Pole-zeros of a real-valued causal FIR system

Question

Could someone please help me with the following question?

Below is the magnitude response of a real-valued causal linear phase FIR system of order N = 6. Determine the location of poles and zeros.

I know that for FIR systems all the poles are located at the origin, so we have a pole of order six at the origin. Also from the given diagram, I can say that we have a zero at 0.3pi and one at 0.8pi (both on the unit circle). Now since the system is real-valued, location of poles and zeros should be symmetric w.r.t. the real axis. But I don't know about the two other zeros?

Also, what about the pick in the diagram? Does it mean we have another pole?

Answer 1

Note the difference between the zeros at $0.3 \pi$ and at $0.8 \pi$.

The first one is clearly a zero crossing, much like $abs(x)$ at $x=0$.

At $\theta = 0.8 \pi$, however, the curve is tangent to the horizontal axis, much like $x^2$ at $x=0$. So you have a doulbe zero here.

So your zeros are:

• 2 zeros at $z = e^{\pm j 0.3 \pi}$
• 2 double zeros at $z = e^{\pm j 0.8 \pi}$

Answer 2

Causality places the transfer-function poles at $z=0$, for a FIR filter.

A FIR filter need not necessarily be causal, in which case some or all of its poles reside at $z=\infty$ (if not at $z=0$). In any of these cases, the poles play no role in shaping frequency response, since they remain equidistant from the unit circle.

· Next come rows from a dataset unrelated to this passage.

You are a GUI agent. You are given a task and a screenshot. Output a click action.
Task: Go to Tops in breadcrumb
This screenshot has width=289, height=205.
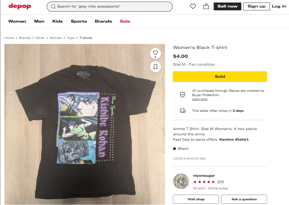pyautogui.click(x=71, y=38)
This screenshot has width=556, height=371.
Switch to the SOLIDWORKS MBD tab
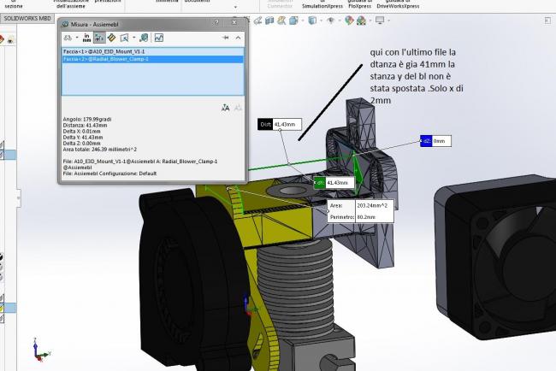(27, 17)
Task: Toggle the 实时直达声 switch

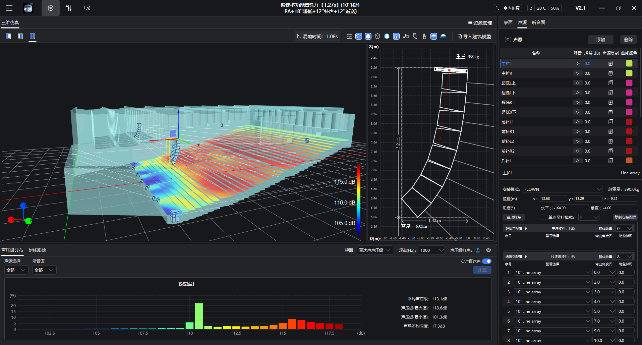Action: pos(487,261)
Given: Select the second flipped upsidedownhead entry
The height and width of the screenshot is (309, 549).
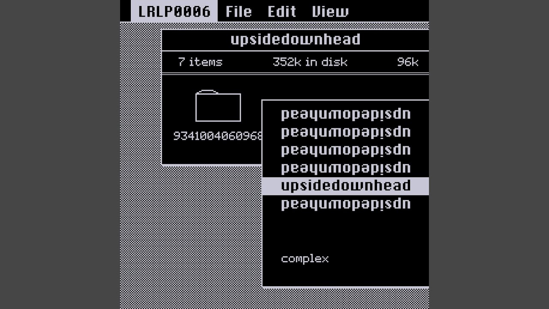Looking at the screenshot, I should click(346, 132).
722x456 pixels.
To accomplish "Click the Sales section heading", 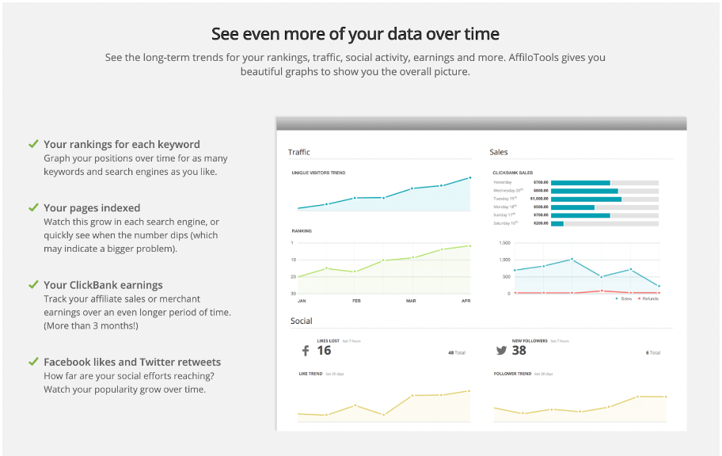I will pos(499,152).
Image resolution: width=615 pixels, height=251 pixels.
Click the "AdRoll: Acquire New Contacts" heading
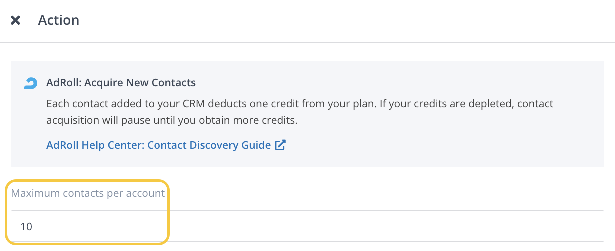tap(121, 82)
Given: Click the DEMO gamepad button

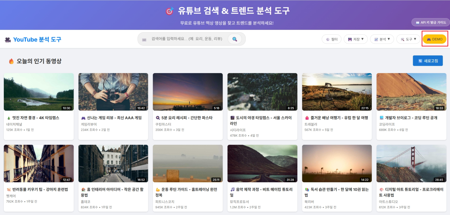Looking at the screenshot, I should coord(434,39).
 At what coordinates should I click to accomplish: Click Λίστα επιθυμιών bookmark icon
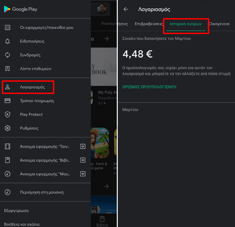click(7, 69)
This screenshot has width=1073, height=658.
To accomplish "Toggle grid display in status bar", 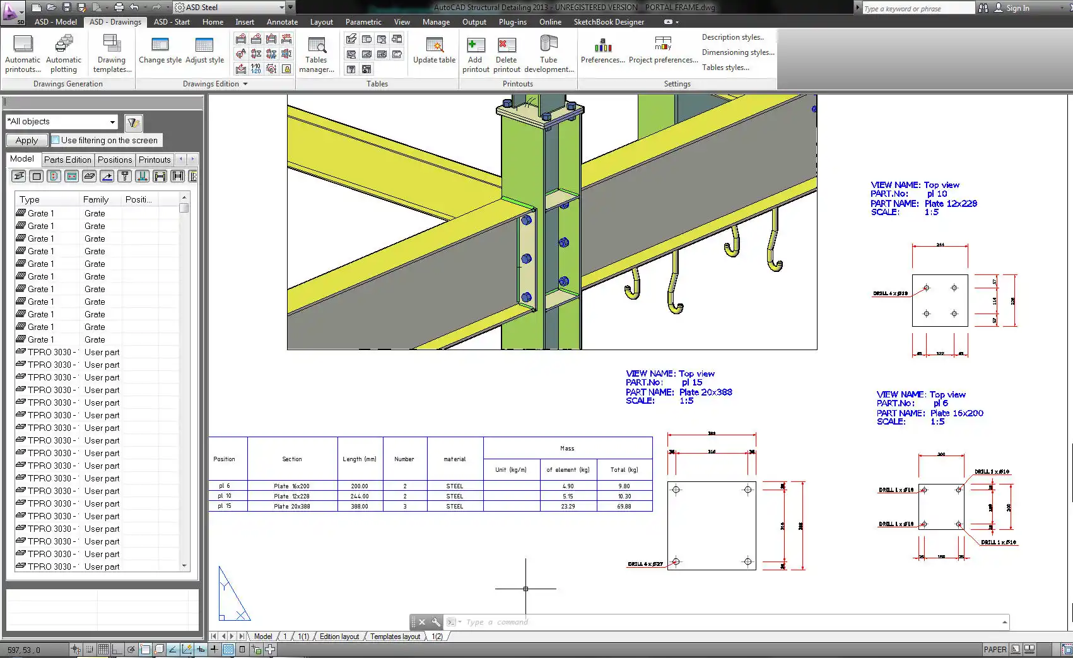I will pyautogui.click(x=103, y=649).
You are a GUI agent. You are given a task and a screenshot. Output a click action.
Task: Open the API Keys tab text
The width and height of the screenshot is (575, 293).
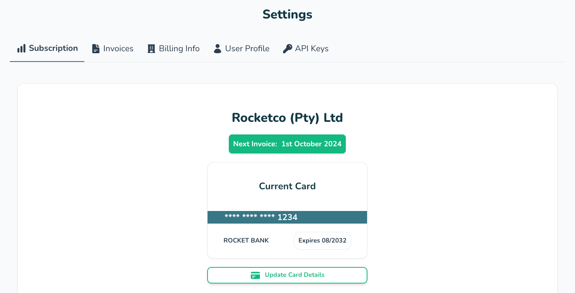tap(312, 49)
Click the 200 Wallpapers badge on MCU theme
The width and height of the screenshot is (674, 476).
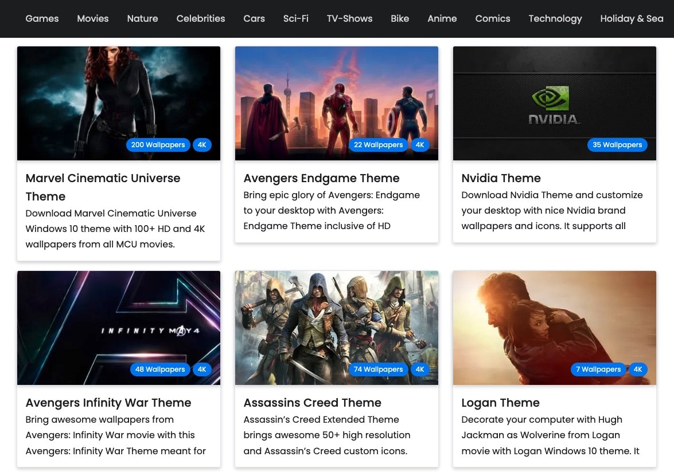point(158,145)
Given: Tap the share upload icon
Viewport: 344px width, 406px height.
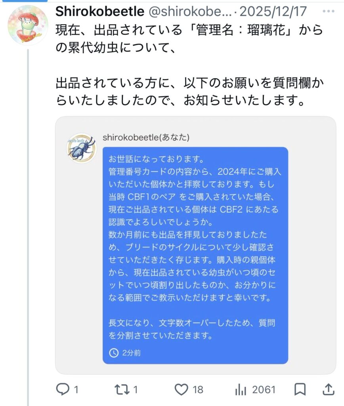Looking at the screenshot, I should point(328,390).
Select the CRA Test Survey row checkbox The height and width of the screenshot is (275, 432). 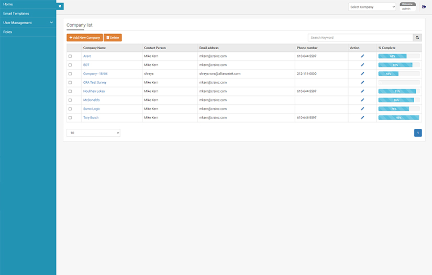70,83
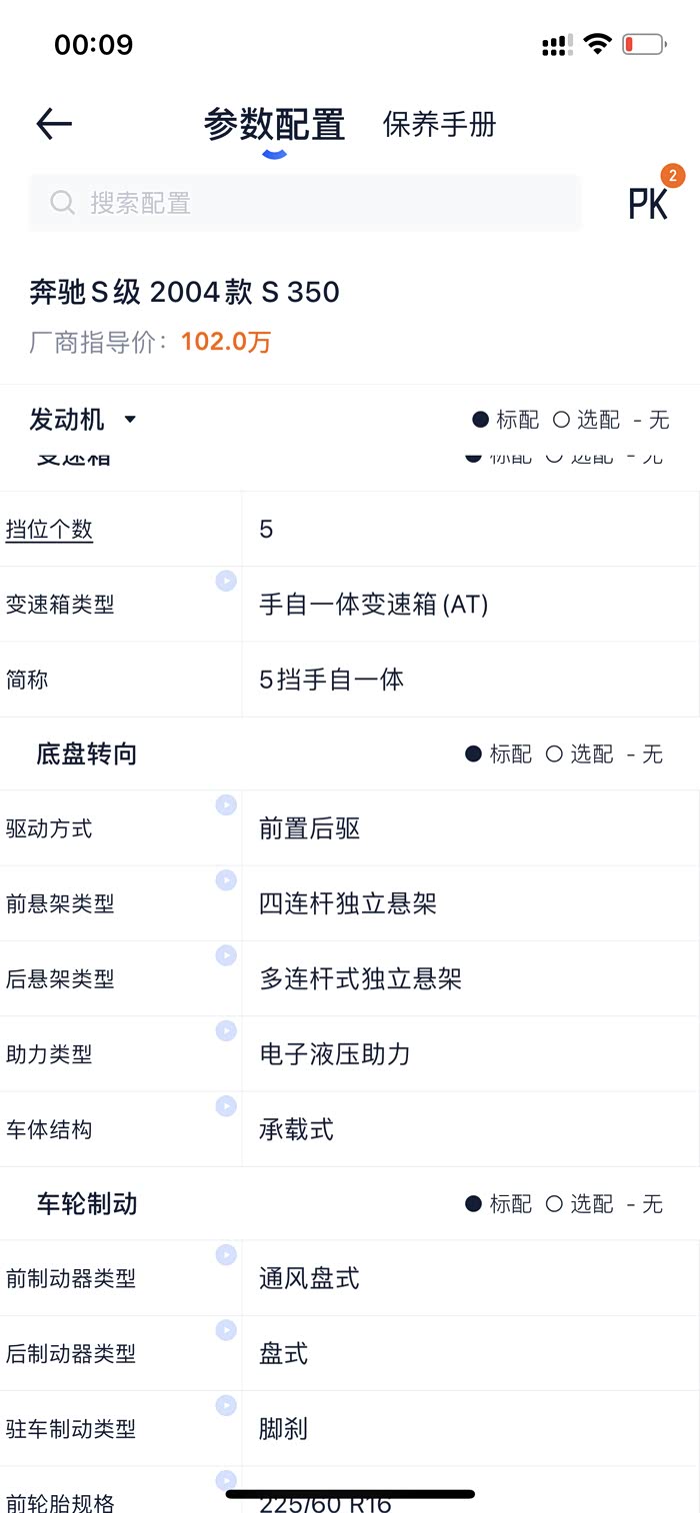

(A value of $k$ in the range of $[-1, 1]$ can place conjugate pole pairs anywhere on the unit circle, where they are most effectual in shaping frequency response.) $$\begin{aligned} \frac{z^2 +2kz + 1}{z^2} \ \ &\mbox{implies} \ \ y_n=x_n + 2kx_{n-1} + x_{n-2} \\ z^2 +2kz + 1 \ \ &\mbox{implies} \ \ y_n=x_{n+2} + 2kx_{n+1} + x_{n} \end{aligned}$$